A few well dressed towns are passed through before stopping at the largest town on the peninsula named Cape Cod. The land mass is shaped like a muscular arm showing it's strength to the Atlantic. Cape Cod is a a popular holiday vacation area for the surrounding major cities. You can see why as there's 20-odd miles of undeveloped coastline that has been set aside for preservation under the national park scheme. Former president, JFK, designated this area to the national parks service, unsurprising as as he enjoyed many a break there with his family.
The weather has improved, blue skies and sunshine feel the norm here, and it feels good again to get away from a city.
We stroll along reed beds and beside inlets of clear water before it all opens out before us at one of the top 10 beaches in the country. A long undeveloped stretch of clean sand that meets more bluer than blue Atlantic waves. The wind is a bit chilly but that can't take away the beauty of this relatively deserted beach.
We follow the coast a bit along the road to the tip of the cape at Provincetown.

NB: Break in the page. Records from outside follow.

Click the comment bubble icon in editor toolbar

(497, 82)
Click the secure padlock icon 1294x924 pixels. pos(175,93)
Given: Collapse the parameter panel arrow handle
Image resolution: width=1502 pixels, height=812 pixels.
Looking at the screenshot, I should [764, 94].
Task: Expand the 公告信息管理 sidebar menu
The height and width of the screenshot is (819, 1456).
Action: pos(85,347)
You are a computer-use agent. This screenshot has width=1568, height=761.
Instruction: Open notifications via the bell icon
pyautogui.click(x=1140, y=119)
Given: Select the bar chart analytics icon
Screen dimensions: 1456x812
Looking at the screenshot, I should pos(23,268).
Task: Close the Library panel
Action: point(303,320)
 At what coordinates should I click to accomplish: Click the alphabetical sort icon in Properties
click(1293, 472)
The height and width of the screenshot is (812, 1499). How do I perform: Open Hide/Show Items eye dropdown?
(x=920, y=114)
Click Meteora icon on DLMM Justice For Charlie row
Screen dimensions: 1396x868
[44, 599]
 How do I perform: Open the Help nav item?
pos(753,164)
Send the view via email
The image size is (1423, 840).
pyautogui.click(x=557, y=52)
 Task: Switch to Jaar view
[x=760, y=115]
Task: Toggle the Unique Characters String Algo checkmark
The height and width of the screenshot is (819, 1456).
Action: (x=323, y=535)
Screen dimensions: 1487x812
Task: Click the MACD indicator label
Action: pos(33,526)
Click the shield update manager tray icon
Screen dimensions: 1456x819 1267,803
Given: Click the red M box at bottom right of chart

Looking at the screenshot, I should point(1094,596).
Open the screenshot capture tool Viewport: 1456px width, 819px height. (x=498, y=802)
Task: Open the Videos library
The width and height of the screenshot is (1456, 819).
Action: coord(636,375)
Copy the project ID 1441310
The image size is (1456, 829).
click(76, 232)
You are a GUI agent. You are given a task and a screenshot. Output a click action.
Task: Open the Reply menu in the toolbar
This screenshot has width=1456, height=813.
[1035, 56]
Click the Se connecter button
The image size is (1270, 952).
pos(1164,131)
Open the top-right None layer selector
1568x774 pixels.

Right on the tip of the cape is a wooden tower that you can climb for great views of the peninsula and back towards Provincetown and it's high granite tower. Apparently, this is the tallest all granite tower in the world, who cares? It was built in tribute to the pilgrims that landed here from jolly England. It wasn't explained why there's a fair smattering of Portugese restaurants and flags dotted about the place.
We move on in search of an elusive portion of fish and chips and strike it lucky with the only place we see on the whole peninsula. There's a definite change in people's accents here. From the generic American accent we hear everyday a slight twang has appeared from Boston to here. The decent bloke in the chippy gives us a large portion to share and insists that our pancake-like fish batter is how they eat it in England, I disagree but it isn't too bad at all. The girl behind the counter then tells us about her fried burger meal that she'd eaten in Newcastle, 'Is that how you eat hamburgers in England?'. Odd.
Cape Cod is a picturesque line of beaches and towns and is worth a visit off-season. I imagine when the summer comes the place is bulging with the many vacationers from the large metropolises nearby. Fishing boats, lighthouses, blue ocean and whiteboard houses. Sounds like a watercolour right there.